À ce moment précis, il eut l'envie de la serrer tout contre lui, tel un père pourtant il se ravisa, des sentiments complexes l'empêchaient de se laisser aller. Il pensait également qu'il ne la méritait pas, elle, son sourire, sa bienveillance, sa bonne humeur, toutes ses petites attentions. Il sentit son cœur s'oppresser en pensant à la trahison qu'il avait orchestrée quelques semaines auparavant. Elle n'avait été qu'une victime collatérale dans toute cette sordide histoire qui ne faisait que le hanter jours et nuits. Il se reprit pour ne rien laisser paraître, plus tôt Fanny et Romain partiraient, plus vite il pourrait faire payer ceux qui l'avaient entraîné au fond du gouffre. Les paroles sensées de Romain, elles, avaient fait leur bout de chemin dans son esprit. Lentement, la trame d'un plan se dessinait à l'horizon. Les discussions qu'ils avaient eu tous deux, des confidences à demi-dévoilées, avaient eu le mérite d'éclairer sa lanterne et d'ouvrir les yeux sur sa réalité. Il se souvint des conseils avisés et de la sagesse dont son interlocuteur avait fait preuve mais il préférait balayer certains points, trop remontés pour agir dans la mesure. Était-il seulement prêt à faire éclater les secrets les mieux gardés ? Allait-il se perdre dans la mêlée ?

*

Durant toute une semaine, Fanny ne cessa de penser à Roger, à tel point qu'elle lui avait envoyé des dizaines de messages, restés, pour certains, sans réponse. Il l'avait renvoyé sur les roses, avec tact, pour ne point la piquer, mais elle sentait comme un parfum de déception l'enivrer. L'idée de pouvoir faire le point avec lui concernant sa promotion manquée s'était évanouie avec la brise de son silence.

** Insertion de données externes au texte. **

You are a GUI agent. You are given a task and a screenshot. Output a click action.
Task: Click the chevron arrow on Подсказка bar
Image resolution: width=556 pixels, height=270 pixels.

Elle souffla puis éteignit l'écran de son ordinateur. Les dernières lueurs du jour s'estompait drapant l'open space d'un voile de mélancolie tamisée. Elle demeura un instant figée facé à cette pénombre qui s'étirait lentement le long des murs comme si elle attendait un signe, un réponse, mais rien ne vint. Elle se résigna donc à quitter le bureau, rassemblant ses affaires avec lenteur, retardant l'inévitable retour à la maison. Elle se faufila dans l'ascenseur, l'esprit divagant puis retrouva l'effervescence des rues parisiennes, du brouhaha des voitures qui filaient sur les chaussées trop étroites de la ville aux passants aux visages éteints par la brume de leur quotidien. Qu'avait-elle à envier à cette vie ?

Ni aimé les enfants d’une autre femme comme Bérénice.

Depuis l'hospitalisation de Roger, Fanny songeait à sa vie, à la mort, à ce qu'elle laisserait derrière elle le jour où elle s'éclipserait de ce monde. Elle n'avait rien accompli qui puisse transcender les esprits, marquer les générations, illuminer son existence. Rien.

Elle n'avait pas bâti un empire comme son père.

Ni fondé une famille comme Samuel.

Ni porté secours aux plus démunis comme Mathis.

Ni capturé la beauté du monde comme Romain.

Ni réalisé ses rêves comme Lucas.

Ni même élevé les enfants d'une autre femme comme Bérénice.

Elle n'avait que fui la tyrannie croyant se libérer de chaînes bien trop étriquées, sans pour autant sans être délestées. Car au fond d'elle, elle le savait : elle restait prisonnière. Prisonnière d'un besoin viscéral, celui d'être aimé. Par lui. Le souhait irrépressible d'être parfaite, de plaire, de lui plaire, pour enfin mériter un amour qu'elle avait longtemps désirer en silence.

Elle se demandait si elle aussi avait sa pierre à poser sur le mur de la vie.

Et puis, dans les recoins plus calmes de son âme, quelque chose vibrait. Un écho d'un voyage, une promesse tenue qui attendait.

Il y avait bien un rêve qui pourrait laisser des traces sur les dunes sableuses africaines. Mais pour cela il lui faudrait partir, sous le soleil brûlant d'Égypte, là où tout avait commencé, où un espoir inattendu était né.